クラスのみんなで、毎日笑って、大騒ぎして。
まさしく「青春」、といえた、あの日々。
その時の写真は、たくさんあって、
今も、私を力づけてくれます。
なのに、高校3年の写真は、一枚もなく、
その現実は、時に私を、とても悲しませました。
けれど、いま、
私は、私の大切な仲間と一緒に、
あなたの前に、こうしています。
あなたの家の、あなたのベッドの前で、
楽器や楽譜を手に。
音楽は、音符をつないで、
美沙希ちゃんと、私たちを
出会わせてくれました。
音符の羽をもった天使たちが、
私たちには見えない手で、
美沙希ちゃんと、私たちの手を、
重ね合わせてくれたんだ。
わたしは、そう思います。
いま、とても、心があったかいよ。
ありがとう。
そして、これから、よろしくね。
たくさんの思いをこめて、この詩を書いていき、読みました。
前日練習では、バイオリンよりも、ギター伴奏と詩の朗読の練習に、かなりの時間を割きました。
この詩に続き、明るいアレンジで「タイタニックのテーマ曲」を。
そして、谷川俊太郎の「はる」の朗読に続き、松任谷由美のアニバーサリー。
美沙希ちゃんに見守られながら、私は今までで、一番、気持ちがバイオリンにのった、と感じました。

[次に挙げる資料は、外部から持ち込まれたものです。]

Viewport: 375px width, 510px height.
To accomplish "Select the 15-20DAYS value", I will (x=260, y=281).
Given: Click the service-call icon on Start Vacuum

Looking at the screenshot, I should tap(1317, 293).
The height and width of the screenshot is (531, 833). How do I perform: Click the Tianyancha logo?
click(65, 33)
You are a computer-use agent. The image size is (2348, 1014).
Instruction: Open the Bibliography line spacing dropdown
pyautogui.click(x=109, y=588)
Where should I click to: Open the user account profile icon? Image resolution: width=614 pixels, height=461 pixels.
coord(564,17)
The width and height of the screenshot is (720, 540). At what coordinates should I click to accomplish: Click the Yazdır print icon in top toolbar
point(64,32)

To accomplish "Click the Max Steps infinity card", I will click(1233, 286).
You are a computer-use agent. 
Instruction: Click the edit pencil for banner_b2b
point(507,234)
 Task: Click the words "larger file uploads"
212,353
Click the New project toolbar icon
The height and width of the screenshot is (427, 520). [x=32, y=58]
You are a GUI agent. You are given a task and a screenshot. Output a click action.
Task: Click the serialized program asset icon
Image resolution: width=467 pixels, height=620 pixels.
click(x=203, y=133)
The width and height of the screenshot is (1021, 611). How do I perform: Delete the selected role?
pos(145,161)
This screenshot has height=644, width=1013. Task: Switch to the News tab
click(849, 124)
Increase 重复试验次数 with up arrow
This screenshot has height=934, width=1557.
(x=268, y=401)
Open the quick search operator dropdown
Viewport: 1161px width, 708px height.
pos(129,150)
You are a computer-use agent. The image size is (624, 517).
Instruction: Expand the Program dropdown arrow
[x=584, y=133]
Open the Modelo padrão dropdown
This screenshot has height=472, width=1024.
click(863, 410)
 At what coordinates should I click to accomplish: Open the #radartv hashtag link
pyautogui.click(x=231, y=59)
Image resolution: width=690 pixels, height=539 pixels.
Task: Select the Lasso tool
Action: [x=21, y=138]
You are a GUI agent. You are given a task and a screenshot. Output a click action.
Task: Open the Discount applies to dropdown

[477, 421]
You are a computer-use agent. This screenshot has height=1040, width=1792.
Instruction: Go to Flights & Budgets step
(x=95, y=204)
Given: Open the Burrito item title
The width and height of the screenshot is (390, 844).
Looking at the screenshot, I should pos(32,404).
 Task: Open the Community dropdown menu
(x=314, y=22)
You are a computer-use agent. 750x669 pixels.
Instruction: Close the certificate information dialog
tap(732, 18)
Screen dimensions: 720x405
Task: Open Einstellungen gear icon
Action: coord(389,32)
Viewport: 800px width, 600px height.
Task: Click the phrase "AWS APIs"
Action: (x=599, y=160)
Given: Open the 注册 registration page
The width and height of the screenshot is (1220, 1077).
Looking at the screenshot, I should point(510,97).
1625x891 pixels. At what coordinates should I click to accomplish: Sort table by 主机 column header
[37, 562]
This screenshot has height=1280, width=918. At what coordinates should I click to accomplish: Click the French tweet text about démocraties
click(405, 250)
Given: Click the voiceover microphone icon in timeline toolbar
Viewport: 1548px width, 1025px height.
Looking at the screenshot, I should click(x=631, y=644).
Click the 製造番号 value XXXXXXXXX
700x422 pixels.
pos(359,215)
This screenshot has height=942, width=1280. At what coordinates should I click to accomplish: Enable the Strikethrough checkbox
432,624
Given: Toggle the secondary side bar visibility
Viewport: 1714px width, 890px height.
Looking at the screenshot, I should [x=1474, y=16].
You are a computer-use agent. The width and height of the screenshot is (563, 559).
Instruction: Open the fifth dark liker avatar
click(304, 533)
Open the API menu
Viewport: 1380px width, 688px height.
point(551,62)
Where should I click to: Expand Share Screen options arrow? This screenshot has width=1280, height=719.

そして、2番目は、シンガーソングライター、坂口豊さん。
直前になって、「自信がないです・・・」とおっしゃっていた坂口さんでしたが、美沙希ちゃんの、純真で無垢な、きらきらの瞳の前に、今までで最高の演奏でした!
曲は「稜線」と「Dahan-Dahan」でした。
どちらも、どんな歌なのかを、優しい声で説明し、歌いました。
「稜線」のとき、私が驚いた出来事がありました。
「稜線」の途中で坂口さんはギターをいったんブレイクさせ、しばらくして、再び弾き出したのですが、ギターの音が止まった瞬間、美沙希ちゃんは、大きく目を見開き、「いったいどうしたの?」と言うように、坂口さんの顔をじっと見上げたのです。それまでの、楽しげな表情が消え、「どうかしたの?」と心配するような表情に変わったのです。そして、また再びギターが始まると・・・、安心したかのように、元の表情に戻ったのです。
「ああ、本当に一生懸命聴いていてくれるんだな」、ということを、実感した瞬間でもあったし、美沙希ちゃんが、単に音楽だけではなく、「いま向き合っている人そのもの」と向かい合っているのだ、と知った瞬間でもありました。
坂口さんの、優しい声、きれいな日本語は、部屋の隅々にまで響き、私たちがリズムをいれる音も、柔らかな音の波となって、部屋の中に満ちていきました。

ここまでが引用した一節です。